EXERCISE MATERIAL —
● ● ●

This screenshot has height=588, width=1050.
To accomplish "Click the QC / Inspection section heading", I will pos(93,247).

● ● ●

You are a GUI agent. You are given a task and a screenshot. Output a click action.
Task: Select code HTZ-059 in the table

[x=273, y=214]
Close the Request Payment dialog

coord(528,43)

● ● ●

PROMPT —
Read the listing. Copy each line that has the word "screenshot" in it.

ANSWER —
This screenshot has height=588, width=1050.
You are a GUI agent. You are given a task and a screenshot. Output a click action.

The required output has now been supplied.